Who farted?
  • Ben Gazy
  • Who farted?

A little before midnight last night, Slog reader Bonnie sent us this e-mail:

It's stinking up a storm in Wallingford tonight, and there's this constant suspicious fog outside that seems as though it might be connected to the smell. What gives?

A couple of hours before that, as I came home from dinner at a friend's house, I also noticed a foul smell in the fog, but I assumed it was a neighbor's stinky garbage.

But Bonnie was smelling it over in Wallingford.

It didn't stink like a tide flat—it was more zesty, like sewage or something so rotten it's starting to ferment—but just to be sure I checked the tidal charts. Nothing remarkable there.

The Puget Sound Clean Air Agency listed our air quality as good, but folks on Reddit reported foul smells from Northgate to Ballard to Lake City.

So I asked local celebrity meteorologist Cliff Mass.

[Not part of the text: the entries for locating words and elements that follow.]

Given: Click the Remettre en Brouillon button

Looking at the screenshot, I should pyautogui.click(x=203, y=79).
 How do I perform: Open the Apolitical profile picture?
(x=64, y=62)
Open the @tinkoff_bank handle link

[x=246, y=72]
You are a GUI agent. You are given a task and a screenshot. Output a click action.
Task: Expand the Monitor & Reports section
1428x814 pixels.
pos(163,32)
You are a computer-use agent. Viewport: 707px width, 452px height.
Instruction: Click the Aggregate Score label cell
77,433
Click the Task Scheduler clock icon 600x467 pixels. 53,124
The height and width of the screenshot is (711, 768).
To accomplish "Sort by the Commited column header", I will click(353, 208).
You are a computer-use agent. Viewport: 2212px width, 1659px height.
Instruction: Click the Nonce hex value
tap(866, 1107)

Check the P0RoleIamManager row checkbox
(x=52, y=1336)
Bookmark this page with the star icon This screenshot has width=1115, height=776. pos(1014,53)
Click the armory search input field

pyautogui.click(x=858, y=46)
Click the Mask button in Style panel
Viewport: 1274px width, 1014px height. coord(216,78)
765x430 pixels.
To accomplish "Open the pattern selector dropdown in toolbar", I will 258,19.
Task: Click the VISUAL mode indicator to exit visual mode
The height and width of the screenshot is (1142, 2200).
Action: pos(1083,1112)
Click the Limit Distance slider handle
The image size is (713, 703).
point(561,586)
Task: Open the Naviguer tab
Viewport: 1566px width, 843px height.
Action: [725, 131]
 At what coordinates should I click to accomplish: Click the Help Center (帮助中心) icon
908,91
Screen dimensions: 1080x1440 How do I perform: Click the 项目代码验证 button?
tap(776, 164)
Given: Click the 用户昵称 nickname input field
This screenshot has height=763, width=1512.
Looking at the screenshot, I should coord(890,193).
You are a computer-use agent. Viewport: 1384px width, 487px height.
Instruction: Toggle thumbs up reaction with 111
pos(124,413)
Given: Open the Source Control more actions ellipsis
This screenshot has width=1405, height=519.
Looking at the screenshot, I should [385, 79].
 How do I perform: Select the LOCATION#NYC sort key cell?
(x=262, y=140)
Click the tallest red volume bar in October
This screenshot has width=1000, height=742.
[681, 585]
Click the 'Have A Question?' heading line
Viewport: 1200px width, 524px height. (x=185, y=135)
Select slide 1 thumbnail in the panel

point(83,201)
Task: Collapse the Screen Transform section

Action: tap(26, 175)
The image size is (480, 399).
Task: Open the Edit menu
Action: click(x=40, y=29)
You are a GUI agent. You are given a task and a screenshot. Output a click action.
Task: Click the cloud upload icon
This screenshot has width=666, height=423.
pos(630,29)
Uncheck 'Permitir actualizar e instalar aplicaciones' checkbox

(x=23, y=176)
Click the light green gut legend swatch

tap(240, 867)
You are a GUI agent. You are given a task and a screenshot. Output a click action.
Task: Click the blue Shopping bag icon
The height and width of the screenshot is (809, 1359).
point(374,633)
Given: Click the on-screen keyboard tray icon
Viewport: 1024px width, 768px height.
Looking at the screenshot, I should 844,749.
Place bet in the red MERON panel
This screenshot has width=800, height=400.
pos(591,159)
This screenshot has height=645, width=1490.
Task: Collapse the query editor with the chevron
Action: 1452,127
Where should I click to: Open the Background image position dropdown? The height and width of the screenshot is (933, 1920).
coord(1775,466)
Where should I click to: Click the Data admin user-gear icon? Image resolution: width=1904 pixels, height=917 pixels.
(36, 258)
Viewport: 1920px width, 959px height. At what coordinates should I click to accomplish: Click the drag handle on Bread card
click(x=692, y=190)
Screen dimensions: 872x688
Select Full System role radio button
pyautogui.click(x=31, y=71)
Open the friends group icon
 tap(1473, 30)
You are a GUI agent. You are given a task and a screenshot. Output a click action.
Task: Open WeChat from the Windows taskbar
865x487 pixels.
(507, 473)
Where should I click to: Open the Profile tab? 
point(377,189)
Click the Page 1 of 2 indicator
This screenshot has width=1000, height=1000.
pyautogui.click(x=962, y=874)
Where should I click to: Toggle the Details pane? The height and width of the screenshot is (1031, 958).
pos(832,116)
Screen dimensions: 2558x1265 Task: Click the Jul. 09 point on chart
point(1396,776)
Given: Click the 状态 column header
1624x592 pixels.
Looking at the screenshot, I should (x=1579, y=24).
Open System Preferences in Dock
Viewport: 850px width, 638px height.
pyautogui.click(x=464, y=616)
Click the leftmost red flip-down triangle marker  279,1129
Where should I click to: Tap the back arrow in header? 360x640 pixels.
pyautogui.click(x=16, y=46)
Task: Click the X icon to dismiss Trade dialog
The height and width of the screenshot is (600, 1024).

"We now have a very strong inversion over the city, which is capping a thin layer of cold, foggy air," Mass wrote in an e-mail. "Inversions act as atmospheric lids. Winds are very weak. Between the inversion and weak winds, there is very little mixing, so pollutants (and smells) are trapped. So I suspect you are smelling your neighbors' garbage and others are smelling some of the sewer smells that normally are mixed out."

Bonnie's hunch was right—the heavy fog and the heavy stink were linked.